# Oregon in September



## Sterling (Jan 25, 2006)

Would appreciate help in deciding on where/what part of Oregon would be the best choice.  First time visitors to Oregon, going mid-September and would love to see the coast, play golf and visit Eugene.  Must sees, what weather to expect?  Thanks.


----------



## kwilson (Jan 25, 2006)

The weather will be great. Slim chance of rain. All of the timeshares on the coast are in the central to north region, but this also is the most spectacular scenery. Most of the best golf courses are in the south. One exception is Salishan ($$) just south of Lincoln City. Bandon Dunes and Pacific Dunes ($$$) are super Scottish style courses on the coast in Bandon, about 2 hours from Eugene. Sandpines ($$) in Florence, about an 75 minutes from Eugene, has earned national recognition. While in Eugene take a scenic 1 hour drive up the Mackenzie River highway and play Tokatee golf club ($$), consistantly rated among the top 100 public courses in the nation. It's a beautiful drive, and if you're into scenic drives take the drive back on the Aufterheide Highway which meanders through the mountains, timber forests, and alongside the North Fork Willamette River. The area also offers outstanding trout fishing as well. September is also the start of the fall Chinook salmon season on many coastal rivers. Guides are plentiful. Check out the many covered bridges and waterfalls too.


----------



## seenett (Jan 25, 2006)

Wow - I didn't realize there was that much to do in Eugene.  Maybe one of these days I'll take a vacation here locally instead of flying south!


----------



## Sterling (Jan 26, 2006)

Any recommendations on which T/S I should try and request?  Thanks so much for all of the golf recommendations.  It's great to get responses from TUG Members.

▶ INSTRUCTIONS FOR THE TASK
In the Oregon thread, which golf club up the Mackenzie River highway is consistently rated among the top 100 public courses in the nation?

▶ DATASET
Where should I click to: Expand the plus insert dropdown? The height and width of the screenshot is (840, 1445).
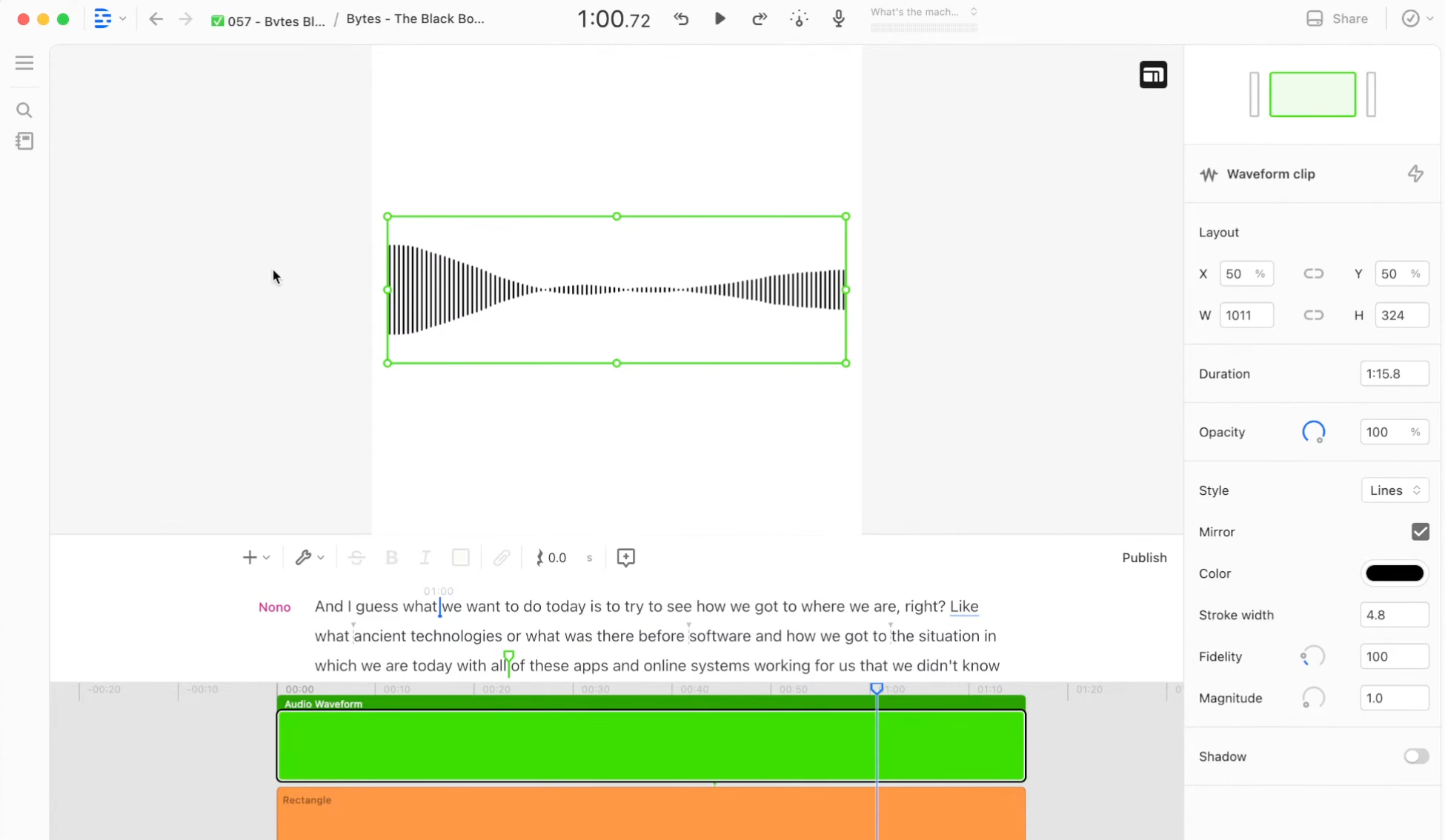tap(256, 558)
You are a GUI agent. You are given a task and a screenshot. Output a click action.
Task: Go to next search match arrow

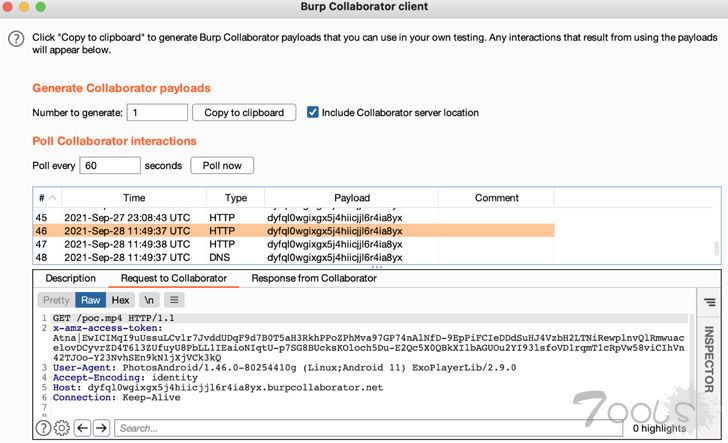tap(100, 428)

==

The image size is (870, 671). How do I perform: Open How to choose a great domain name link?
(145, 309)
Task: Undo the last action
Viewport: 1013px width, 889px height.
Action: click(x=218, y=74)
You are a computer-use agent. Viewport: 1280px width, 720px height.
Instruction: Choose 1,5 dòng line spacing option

▶ RESPONSE
Tokatee golf club